I was present just for the first and second aliyot, the honor of being called to the Torah. As he often does, Rabbi Katz gave a short talk at that point in the service. His remarks were about the portion of the week, Tzav, which tells about the sacrifices in the Temple. Though we no longer actually offer those sacrifices, they continue into the present day in the form of the Gomel prayer, the prayer one recites when one has encountered a terrifying personal situation and has been granted life: perhaps after a terrible accident, or a serious illness, or even after childbirth.
And then I thought about the times I myself, or my husband had asked for an aliyah and recited the Gomel prayer, thanking G-d to have come away unscathed, thankful to continue life: after having completed a surgery, or having completed cancer treatment, or after 9/11 since my husband is a survivor. As I readied myself to leave the service early, I wondered with a sob in my throat: Will Jewish students soon have to request to recite the Gomel prayer each day they come home from school safe and sound?

What you need to do: Reproduce the portion of the passage on the Gomel prayer starting at "And then I thought" and ending at "safe and sound?".

Dataset content:
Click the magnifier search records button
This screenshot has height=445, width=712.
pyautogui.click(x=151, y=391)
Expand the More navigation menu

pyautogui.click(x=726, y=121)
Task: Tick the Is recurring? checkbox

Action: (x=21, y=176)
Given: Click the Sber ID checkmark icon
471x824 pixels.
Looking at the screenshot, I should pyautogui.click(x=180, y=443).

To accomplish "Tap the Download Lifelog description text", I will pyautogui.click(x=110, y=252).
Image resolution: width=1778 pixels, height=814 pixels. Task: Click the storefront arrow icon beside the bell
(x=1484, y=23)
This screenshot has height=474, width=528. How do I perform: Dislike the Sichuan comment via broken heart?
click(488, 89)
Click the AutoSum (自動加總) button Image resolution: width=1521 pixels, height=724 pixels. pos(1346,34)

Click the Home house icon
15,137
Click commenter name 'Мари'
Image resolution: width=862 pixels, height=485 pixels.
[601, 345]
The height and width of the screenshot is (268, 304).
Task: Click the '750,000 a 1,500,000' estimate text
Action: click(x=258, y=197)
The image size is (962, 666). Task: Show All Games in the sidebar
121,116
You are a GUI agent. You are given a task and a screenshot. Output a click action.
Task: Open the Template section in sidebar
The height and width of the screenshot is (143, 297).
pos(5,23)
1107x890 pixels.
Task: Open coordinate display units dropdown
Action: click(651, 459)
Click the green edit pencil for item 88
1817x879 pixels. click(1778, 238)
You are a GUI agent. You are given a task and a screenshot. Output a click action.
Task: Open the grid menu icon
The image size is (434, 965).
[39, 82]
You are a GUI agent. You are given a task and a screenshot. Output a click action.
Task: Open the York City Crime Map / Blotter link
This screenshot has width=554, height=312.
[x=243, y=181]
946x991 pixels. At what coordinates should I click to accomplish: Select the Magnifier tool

Answer to this exercise:
And then I thought about the times I myself, or my husband had asked for an aliyah and recited the Gomel prayer, thanking G-d to have come away unscathed, thankful to continue life: after having completed a surgery, or having completed cancer treatment, or after 9/11 since my husband is a survivor. As I readied myself to leave the service early, I wondered with a sob in my throat: Will Jewish students soon have to request to recite the Gomel prayer each day they come home from school safe and sound?